BFS: Pipe latency: 4.6978 microseconds
sched-devel: Pipe latency: 2.6860 microseconds [74.8% faster]

as a comparison, the 8 core lat_pipe result was:

BFS: Pipe latency: 4.9703 microseconds
sched-devel: Pipe latency: 2.6137 microseconds [90.1% faster]

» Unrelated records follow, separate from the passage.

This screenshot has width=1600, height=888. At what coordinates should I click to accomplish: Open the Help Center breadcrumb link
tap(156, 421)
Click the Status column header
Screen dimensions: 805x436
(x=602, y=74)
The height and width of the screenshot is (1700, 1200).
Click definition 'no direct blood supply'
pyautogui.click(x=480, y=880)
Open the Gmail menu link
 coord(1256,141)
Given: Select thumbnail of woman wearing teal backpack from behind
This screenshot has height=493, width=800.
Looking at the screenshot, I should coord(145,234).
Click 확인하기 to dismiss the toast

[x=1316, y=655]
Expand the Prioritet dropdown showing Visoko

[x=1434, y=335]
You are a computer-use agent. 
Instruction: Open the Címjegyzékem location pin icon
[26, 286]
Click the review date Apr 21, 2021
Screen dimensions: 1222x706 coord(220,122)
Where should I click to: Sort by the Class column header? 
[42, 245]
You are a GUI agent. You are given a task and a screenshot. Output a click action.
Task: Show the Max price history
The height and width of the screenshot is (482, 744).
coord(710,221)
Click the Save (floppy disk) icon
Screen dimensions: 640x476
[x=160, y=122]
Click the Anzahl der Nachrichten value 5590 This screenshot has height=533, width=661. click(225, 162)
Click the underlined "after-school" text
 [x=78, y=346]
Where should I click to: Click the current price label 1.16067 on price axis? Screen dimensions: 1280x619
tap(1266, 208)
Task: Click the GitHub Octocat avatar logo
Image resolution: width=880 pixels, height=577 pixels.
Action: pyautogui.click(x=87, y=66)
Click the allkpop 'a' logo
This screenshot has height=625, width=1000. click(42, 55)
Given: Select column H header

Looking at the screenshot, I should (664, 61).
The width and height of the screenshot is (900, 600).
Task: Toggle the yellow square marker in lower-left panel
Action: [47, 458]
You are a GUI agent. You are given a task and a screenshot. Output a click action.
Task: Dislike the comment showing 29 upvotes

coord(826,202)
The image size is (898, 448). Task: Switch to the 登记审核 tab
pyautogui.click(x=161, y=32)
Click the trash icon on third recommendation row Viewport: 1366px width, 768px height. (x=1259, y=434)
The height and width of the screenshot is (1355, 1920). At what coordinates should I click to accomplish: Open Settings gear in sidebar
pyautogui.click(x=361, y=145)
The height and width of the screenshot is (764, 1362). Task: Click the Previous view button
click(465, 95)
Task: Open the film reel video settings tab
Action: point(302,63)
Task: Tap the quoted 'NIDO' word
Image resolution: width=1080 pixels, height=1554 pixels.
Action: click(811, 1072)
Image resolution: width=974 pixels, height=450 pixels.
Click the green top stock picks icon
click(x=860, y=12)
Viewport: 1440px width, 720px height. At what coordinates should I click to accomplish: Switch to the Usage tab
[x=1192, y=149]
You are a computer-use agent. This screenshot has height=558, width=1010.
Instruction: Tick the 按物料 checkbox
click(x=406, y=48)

On the desktop interactivity front, i also still saw that bad
starvation artifact with BFS with multiple copies of CPU-bound
pipe-test-1m.c running in parallel:

http://redhat.com/~mingo/cfs-scheduler/tools/pipe-test-1m.c

Start up a few copies of them like this:

for ((i=0;i<32;i++)); do ./pipe-test-1m & done

and the quad eventually came to a halt here - until the tasks
finished running.

I also tested a few key data points on dual core and it shows
similar trends as well (as expected from the 8 and 4 core results).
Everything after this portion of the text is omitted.